A few days later, Officer Muhammed was sent out with a pistol to protect and serve in a city under constant attack from car bombs and rocket-propelled grenades.

"That's a standard of training Americans would never accept," said Gerald F. Burke, a retired Massachusetts State Police major who spent more than a year as an adviser to Baghdad police commanders. "It's a standard the Iraqis wouldn't accept if they didn't have to. Really, it's just an excuse for us to be able to say, 'Hey, we tried.' ''

So even if Mr. Bush's numbers are correct, to claim 125,000 Iraqis will be "fully trained" for the Iraqi Army, National Guard, police and security services by year's end is to redefine the term so far downward as to be meaningless. Adnan Muhammed, in fact, is among the best trained police officers, one of only about 8,000 raw recruits who completed the full eight-week academy course. Thousands more were simply handed a badge and blue shirt on their first day.

The blame does not lie with Mr. Burke or the other civilians and American soldiers running the academies and advising Iraqi commanders.
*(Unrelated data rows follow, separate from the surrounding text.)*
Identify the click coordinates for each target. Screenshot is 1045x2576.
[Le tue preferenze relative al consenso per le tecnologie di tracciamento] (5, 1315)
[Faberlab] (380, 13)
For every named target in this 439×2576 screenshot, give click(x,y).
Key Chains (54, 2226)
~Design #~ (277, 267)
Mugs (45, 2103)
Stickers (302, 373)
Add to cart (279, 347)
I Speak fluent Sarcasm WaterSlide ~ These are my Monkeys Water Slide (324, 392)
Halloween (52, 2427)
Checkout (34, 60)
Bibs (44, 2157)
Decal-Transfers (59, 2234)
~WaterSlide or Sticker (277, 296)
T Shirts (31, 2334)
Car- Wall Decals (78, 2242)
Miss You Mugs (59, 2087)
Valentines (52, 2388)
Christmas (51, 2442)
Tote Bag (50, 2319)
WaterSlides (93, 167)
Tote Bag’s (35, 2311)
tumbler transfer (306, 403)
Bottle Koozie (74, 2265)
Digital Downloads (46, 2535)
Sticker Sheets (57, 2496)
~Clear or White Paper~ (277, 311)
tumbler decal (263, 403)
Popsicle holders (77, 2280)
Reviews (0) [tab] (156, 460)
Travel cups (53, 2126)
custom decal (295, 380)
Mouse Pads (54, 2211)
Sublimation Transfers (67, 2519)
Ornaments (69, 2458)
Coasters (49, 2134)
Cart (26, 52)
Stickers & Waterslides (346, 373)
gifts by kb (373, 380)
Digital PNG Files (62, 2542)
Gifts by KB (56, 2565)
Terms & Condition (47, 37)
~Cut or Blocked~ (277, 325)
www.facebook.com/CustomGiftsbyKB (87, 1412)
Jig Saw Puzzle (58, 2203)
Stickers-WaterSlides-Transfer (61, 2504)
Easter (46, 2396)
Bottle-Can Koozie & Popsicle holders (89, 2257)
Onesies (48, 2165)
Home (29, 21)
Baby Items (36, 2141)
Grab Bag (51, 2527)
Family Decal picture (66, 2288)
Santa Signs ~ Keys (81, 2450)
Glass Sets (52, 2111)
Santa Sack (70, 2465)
Rather, the Iraqi security forces are in such dreary shape for the same reason the rest of the country is a spiraling disaster: the Bush administration ignored the advice of its own people and tried to do the job on the cheap.


Losing the war and peace

The US has lost the military initiative in Iraq and is in danger of losing the war. Eighteen months after coalition forces swept victoriously into Baghdad, a hard-pressed US occupying army is now facing a rapidly evolving guerilla war that it is singularly ill-equipped to surmount.

That's the view of coalition military experts who worry that the US army is undermanned and over-stretched, lacking the essential military skills to deal with a resourceful enemy holed up in Shia and Sunni strongholds across the country.

Britain's army chief, General Michael Jackson, admitted recently his troops were "back at war" in Iraq and flat out fighting a widening insurgency.

So serious is the deteriorating security situation in Iraq that, privately, coalition military leaders are contemplating strategies for eventual withdrawal from a war they admit probably cannot be won.